14 Responses to “A Letter from Dr. McCulloch to Nature”

  1. MikeN said

    They did come up with different numbers.

  2. curious said

    Oh God – not another Corrigendem to come?

  3. TAG said

    We should understand and note Dr. McCulloch’s qualification of his claim. If Steig et al did submit their correction before February 26th, then there would be no question of plagiarism. Climate science is, as we all know, rife with unsupported claims. We should be cautious in not adding to them. We should wait for Nature’s response to see if our indignation is justified

  4. Pierre Gosselin said

    You don’t understand. Hu’s work is not subject to confidentiality agreements and have no adverse impacts on “international relations”. Besides, they can be used academically 🙂

  5. Pierre Gosselin said

    If they did submit before 26 February, then Hu would have had to plagarised Steig. Or am I missing something.

  6. curious said

    TAG – fair point.

    How will we know when the correction was received? Presumably it would be normal for Nature to have a record of the date of receipt of a correction to a publication?

    Unlike the letter, which has it’s date of receipt and acceptance recorded, the correction only has the date of publication presented in Nature online.

  7. Jeff Id said

    It can only be plagiarized if it’s copied, it can’t be copied if it isn’t publicly available. There is basically zero chance that the Corrigendum was submitted before February, they are not peer reviewed and would therefore require Nature to sit on it for 5 months before publication. Very unlikely.

  8. Jeff Id said

    Hu covered his bases pretty well by conditioning the requested response on the timeline.

  9. Carrick said


    If they did submit before 26 February, then Hu would have had to plagarised Steig. Or am I missing something.

    Yeah, what plagiarism is.

    It would be plagiarism if e.g. Eric Steig had sent the correction to Hu McCulloch, and McCulloch had then posted in on a website and claimed it to be his own intellectual property.

    It wouldn’t be plagiarism if Steig had independently come up with the idea and sent it in as a privileged communication to Nature prior to McCulloch’s published comment.

    Chances are it doesn’t take anything like 5 months to publish a corrigendum and that Steig et al were aware of McCulloch comment.

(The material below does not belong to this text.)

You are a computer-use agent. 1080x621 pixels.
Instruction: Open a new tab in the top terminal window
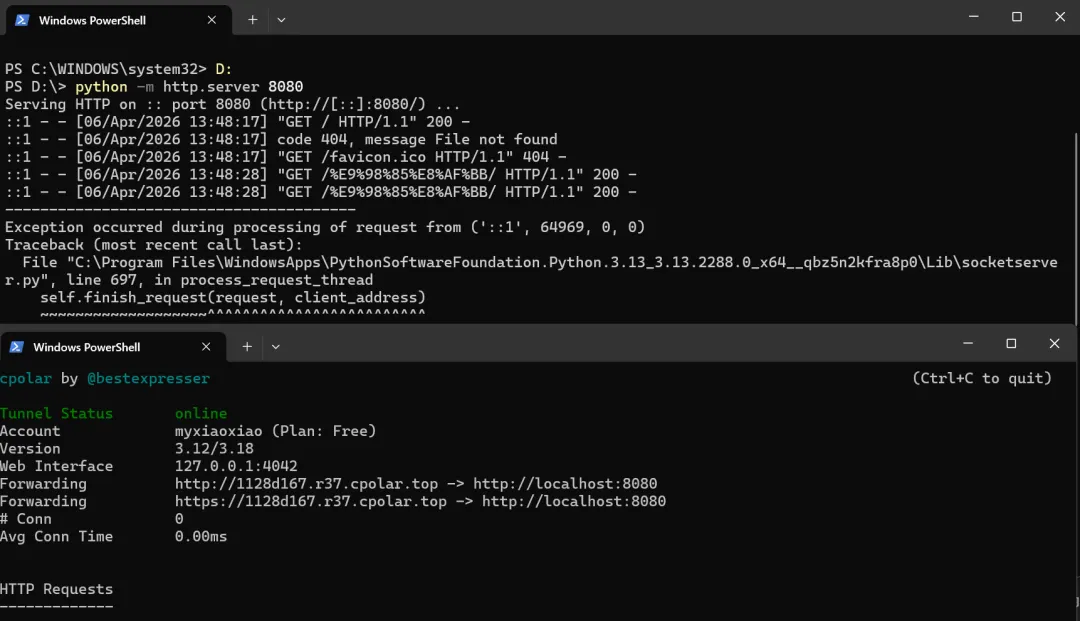(253, 20)
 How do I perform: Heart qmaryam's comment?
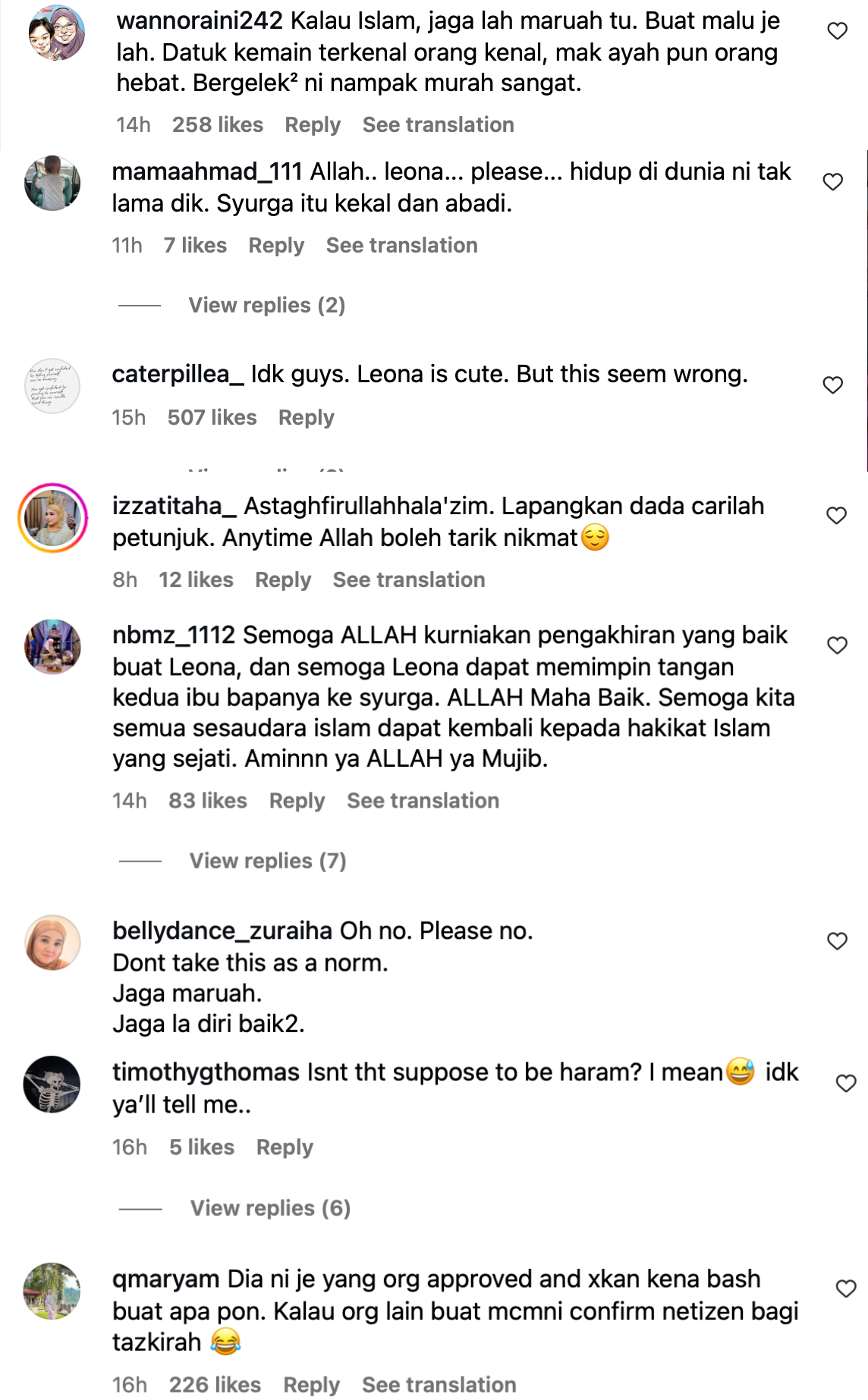tap(846, 1289)
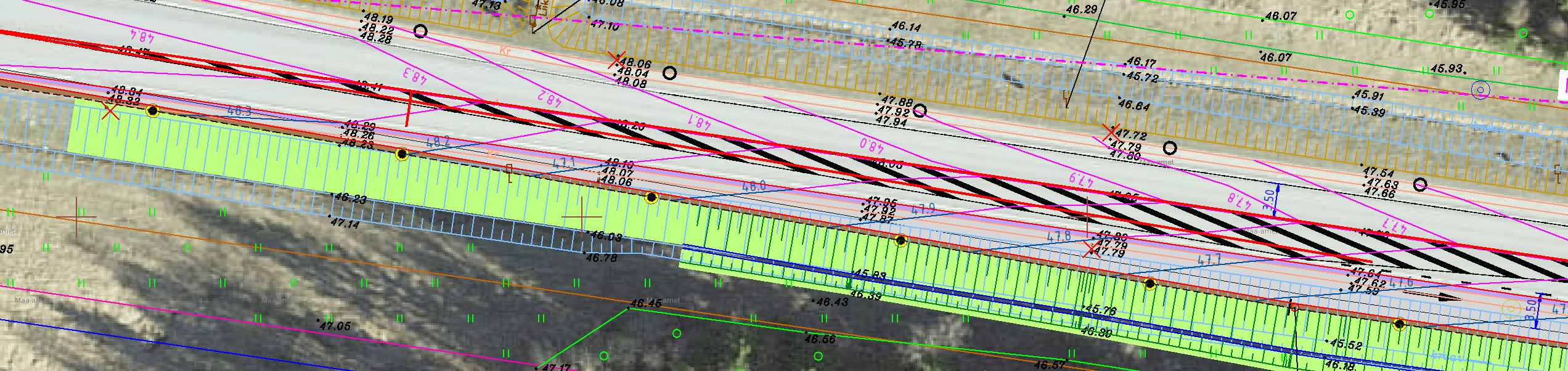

    It would seem to me that a one-sentence acknowledgement of McCulloch’s work at the least would have been appropriate here, even if you didn’t use McCulloch’s analysis to arrive at your own but very similar conclusions.

  10. Mike D. said

    Nature is in incorrigible.

  11. Mike D. said

    Nature is incorrigible.

  12. Kenneth Fritsch said

    I could see this AR1 adjustment faux pas coming early in the game. My calculations are here in Post #’s 164 and 341 at . It was one of many weaknesses in the paper, but probably the most easily shown as a blatant error. In some ways pointing this error out and obtaining a correction diverts attention from some of the more basic problems with the paper that have not been acknowledged.

    These errors when acknowledged do, however, bring to mind a character out SNL named Emily Litella and played by Gilda Radner. She would get confused on reporting some issue on Weekend Update and then on being shown her error would invariably say “Oh, that’s very different…”, and then say “Never mind”. I have this visulaiztion of a coming issue of Nature reprinting the cover with the Steig article with large letters printed acrossed it spelling out “Never Mind”.

    Emily Litella was old and deaf, but I do not know what excuses some of these climate scientists have other than they already know, or presume to know, the answer.

    My wife and I have diffused many of a touchy situation with a Radner imitation, voice and all of “Never mind” in the place of facing a “I told you so”. The team might want to use it. Its use would show true humility.

  13. Jeff Id said


    I just spent the last half hour watching Gilda clips with my wife. Good stuff!